Darkroom Creative taps into Elation fixtures 

Darkroom Creative enlists versatile Elation Professional Smarty Hybrid fixtures for Walker Hayes’ Glad You’re Here Tour. Photo: Darkroom Creative

Design firm Darkroom Creative is handling lighting design, set design and video content for Walker Hayes’ Glad You’re Here Tour and has employed Elation Professional’s compact Smarty Hybrid moving head in a multifunctional role. The 15-city run kicked off on 29 September in Johnstown, PA with lighting supplied by Bandit Lites. 

Early this past summer, Darkroom Creative received a call from Walker Hayes manager Robert Carlton, who was forming plans for the emerging country star’s first headlining arena tour. Thanks to a successful album release earlier in the year, along with the breakout viral sensation Fancy Like which was nominated for Best Country Song at the 2022 Grammy Awards, his popularity has taken off.

“At that point, it was all just building blocks — arenas, two trucks, six weeks — and from there it was a good deal of collaboration between us, Walker, management, and production manager Chris Newman,” recalled Seth Jackson, partner at Darkroom Creative. “We couldn’t be prouder of the collaboration. Walker and his camp are a pleasure to work with. There is a mutual devotion between artist and crew and the friendship shows in making a great place to work.”

“At that first big picture meeting there was a lot of talk about the brand and reinforcing this feeling that Walker’s team found, which seems to resonate tremendously well with his audience,” stated Nate Alves, Seth’s partner at Darkroom Creative. “We threw a few ideas around and Walker responded with some feedback. I remember distinctly asking if this was a field party vibe, and he responded with more of a suburban dad party vibe. That’s when the garage door and the cul-de-sac party came into play.”

According to Seth, the design concept actually came from Walker Hayes himself. “He stressed that he and his family live a typical suburban life and his favorite thing was a neighborhood party in the garage and the driveway,” he related. 

“Nate and I, both having a lot of suburban experience, made this one an easy task! It was Nate who came up with the idea of putting the standard suburban garage door onstage. That later evolved into something my neighbors do all the time – show a movie on the door and sit on the driveway with the kids. That became a great moment in the show where Walker is projected on the door under the night sky. In rehearsals, Walker loved the door so much he wanted more. Within a few hours, I had sketched out a new drum riser, the crew headed to Home Depot, and the next day a mailbox, vinyl siding, and a fence had joined the party.”

Limited in both crew and truck space, the design team was looking for a big bang in a small fixture. When Bandit Lites Vice President Mike Golden suggested Elation’s Smarty Hybrid, a fixture the design firm has used in the past, most notably in designs for Barry Manilow, they knew it was the right choice. 

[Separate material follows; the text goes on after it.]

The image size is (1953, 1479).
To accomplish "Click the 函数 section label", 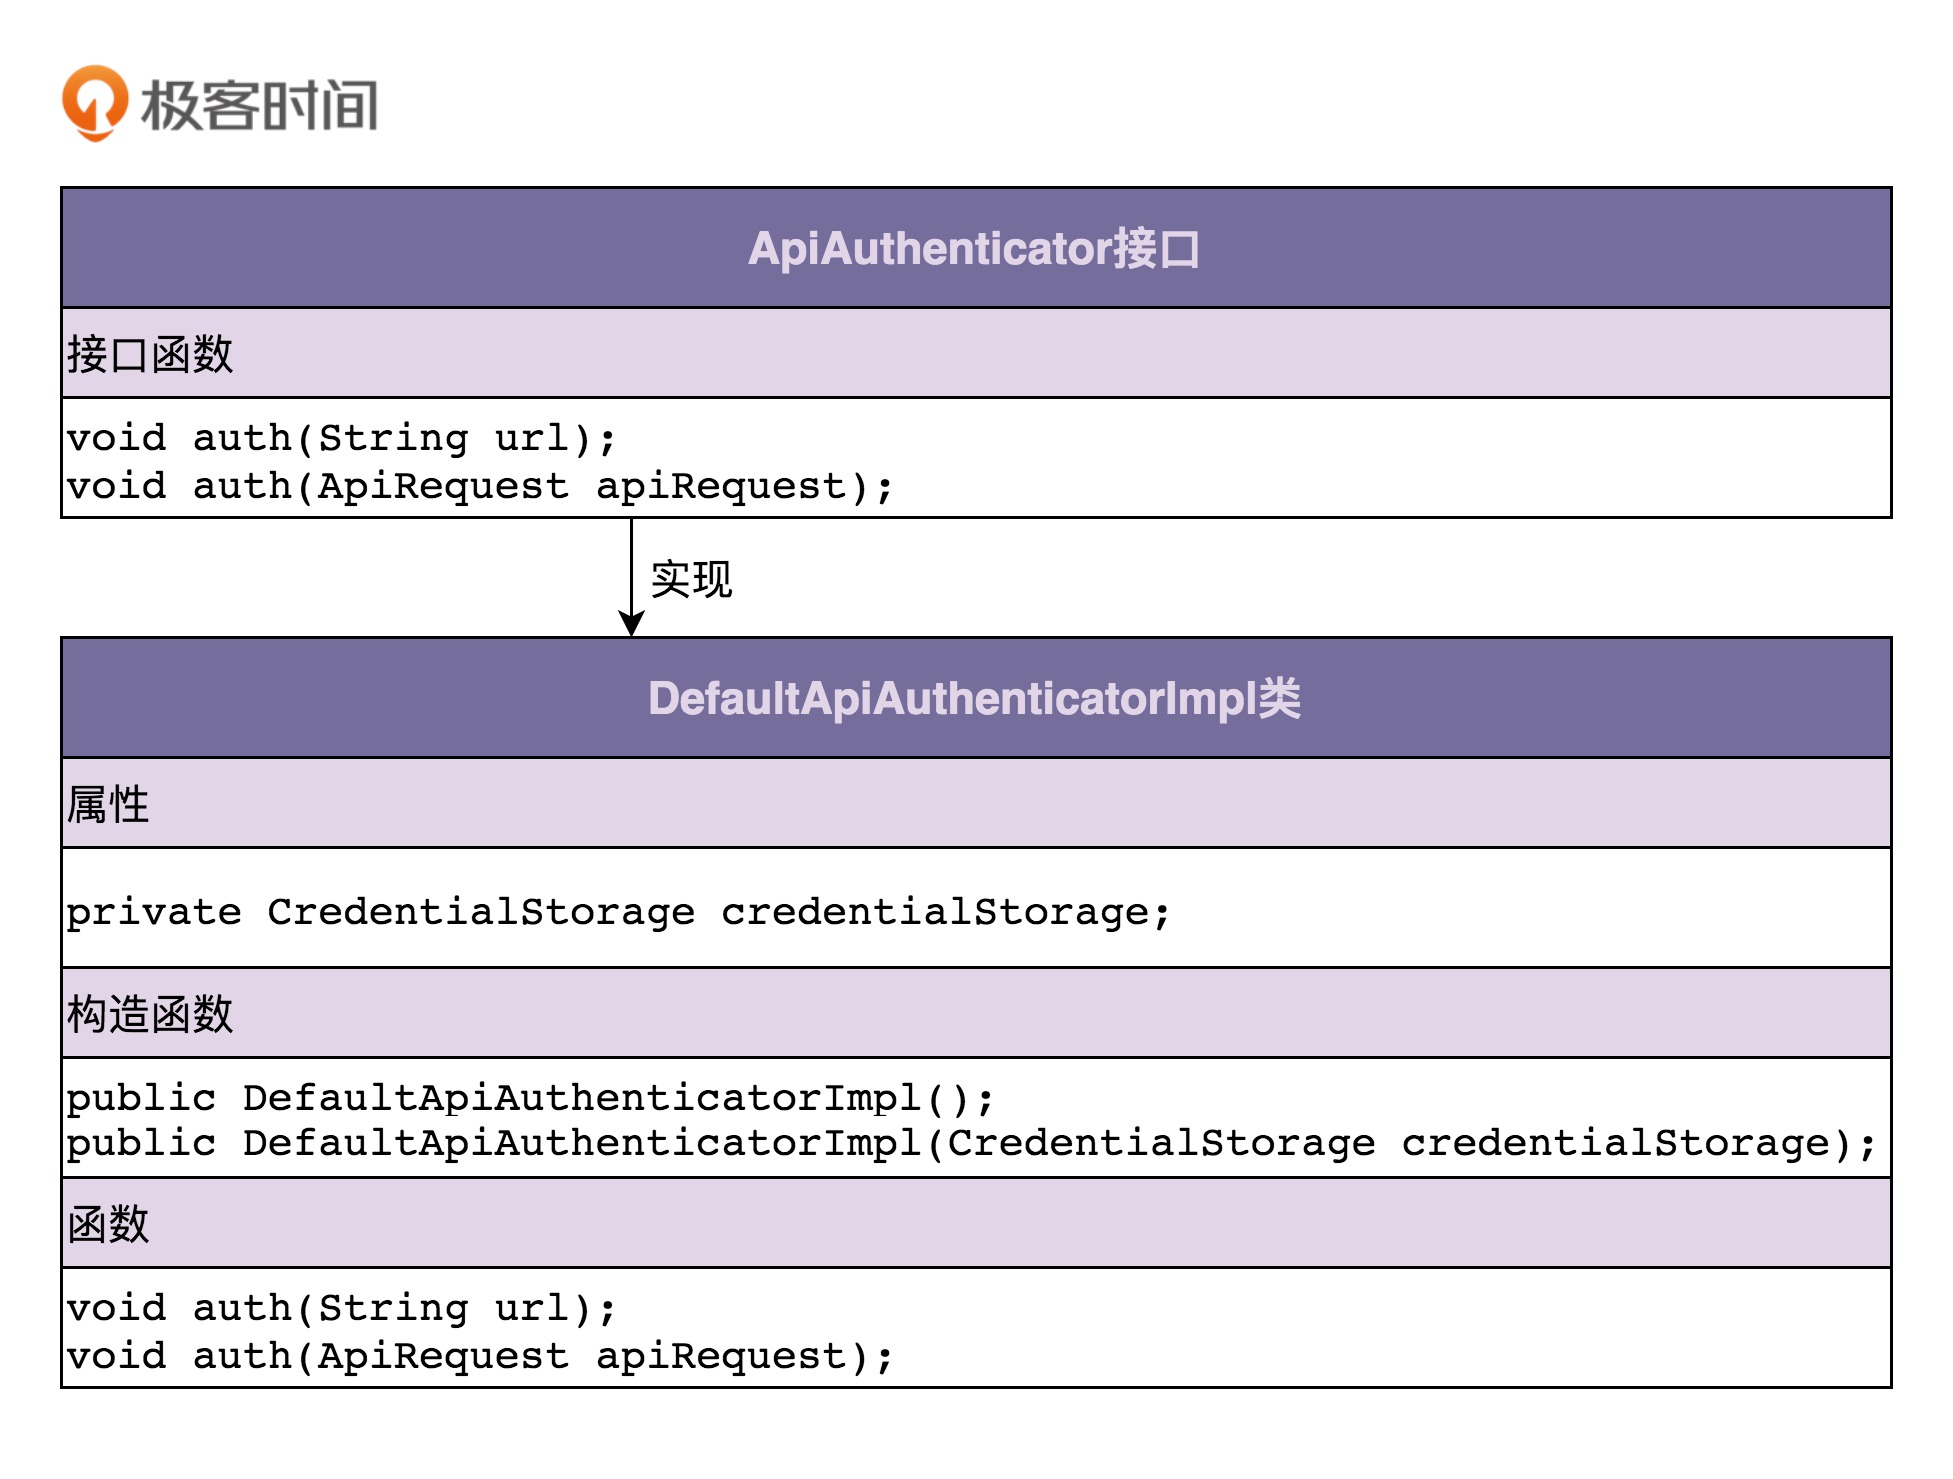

“We tend to lean toward the traditional with our stage designs,” Nate Alves commented. “By that I mean that we always start with where the artist is, what we want to see, and how we can paint an environment around those elements using the technology we have. The Smarty fell into the gaps between our washes perfectly and had the right amount of heft for a small light.” 

The rig was made up of nine Smarty Hybrid units plus six Cuepix Blinder WW2s along with LED moving heads and battens, all supplied by Bandit. The Smarty Hybrid is a CMY colour mixing moving head with 11,000 lumens of power that packs a lot of features in a small format. Useful as a spot, beam or wash light, Seth says they used the compact moving heads in a role straight from the 1990s playbook. 

“In those days, an average rig would only have a dozen or so moving lights amidst rows of par cans,” he said. “Since we only had the nine Smarty fixtures, we placed them just that way, giving us as much coverage and utility as possible. Every light earns its pay in a variety of roles. Most notably, the fixture is remarkably bright and can really punch through where we need it. Additionally, the gobos and prisms were a great benefit for us to fill out a big arena look with a limited number of fixtures.”